→ Set exercise
Retype the lines below without changes, starting with the line that contains "Task: Click the red Jog X- left arrow icon" and going on through the line that contains "[x=48, y=31]".

→ Material supplied
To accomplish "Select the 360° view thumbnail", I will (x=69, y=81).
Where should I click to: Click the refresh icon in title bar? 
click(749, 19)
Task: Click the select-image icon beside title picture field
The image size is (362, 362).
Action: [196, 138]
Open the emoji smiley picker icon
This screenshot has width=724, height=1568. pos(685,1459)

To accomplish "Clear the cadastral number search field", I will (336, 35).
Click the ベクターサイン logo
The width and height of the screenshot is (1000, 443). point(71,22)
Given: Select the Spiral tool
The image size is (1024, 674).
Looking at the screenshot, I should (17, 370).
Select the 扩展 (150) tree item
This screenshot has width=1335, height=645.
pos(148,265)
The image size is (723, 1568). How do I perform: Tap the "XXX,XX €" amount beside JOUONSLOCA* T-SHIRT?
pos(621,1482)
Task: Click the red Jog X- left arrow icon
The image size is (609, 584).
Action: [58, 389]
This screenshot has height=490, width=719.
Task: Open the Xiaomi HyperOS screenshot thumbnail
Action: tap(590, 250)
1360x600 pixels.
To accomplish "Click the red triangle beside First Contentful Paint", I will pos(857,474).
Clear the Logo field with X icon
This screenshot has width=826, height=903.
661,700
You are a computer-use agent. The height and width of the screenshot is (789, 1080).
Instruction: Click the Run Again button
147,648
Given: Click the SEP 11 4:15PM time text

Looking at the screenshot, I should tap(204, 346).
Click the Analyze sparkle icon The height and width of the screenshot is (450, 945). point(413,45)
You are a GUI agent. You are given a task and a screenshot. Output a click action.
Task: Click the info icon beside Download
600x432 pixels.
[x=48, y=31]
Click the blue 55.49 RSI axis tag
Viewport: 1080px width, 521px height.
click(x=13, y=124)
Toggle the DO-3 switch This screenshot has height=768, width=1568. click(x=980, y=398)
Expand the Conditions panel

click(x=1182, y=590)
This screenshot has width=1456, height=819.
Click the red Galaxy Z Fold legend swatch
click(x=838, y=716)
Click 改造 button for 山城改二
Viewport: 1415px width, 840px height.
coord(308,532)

→ Finished task
Task: Click the red Jog X- left arrow icon
The image size is (609, 584).
Action: [58, 389]
This screenshot has height=490, width=719.
Task: Open the Xiaomi HyperOS screenshot thumbnail
Action: tap(590, 250)
1360x600 pixels.
To accomplish "Click the red triangle beside First Contentful Paint", I will pos(857,474).
Clear the Logo field with X icon
This screenshot has width=826, height=903.
661,700
You are a computer-use agent. The height and width of the screenshot is (789, 1080).
Instruction: Click the Run Again button
147,648
Given: Click the SEP 11 4:15PM time text

Looking at the screenshot, I should tap(204, 346).
Click the Analyze sparkle icon The height and width of the screenshot is (450, 945). point(413,45)
You are a GUI agent. You are given a task and a screenshot. Output a click action.
Task: Click the info icon beside Download
600x432 pixels.
[x=48, y=31]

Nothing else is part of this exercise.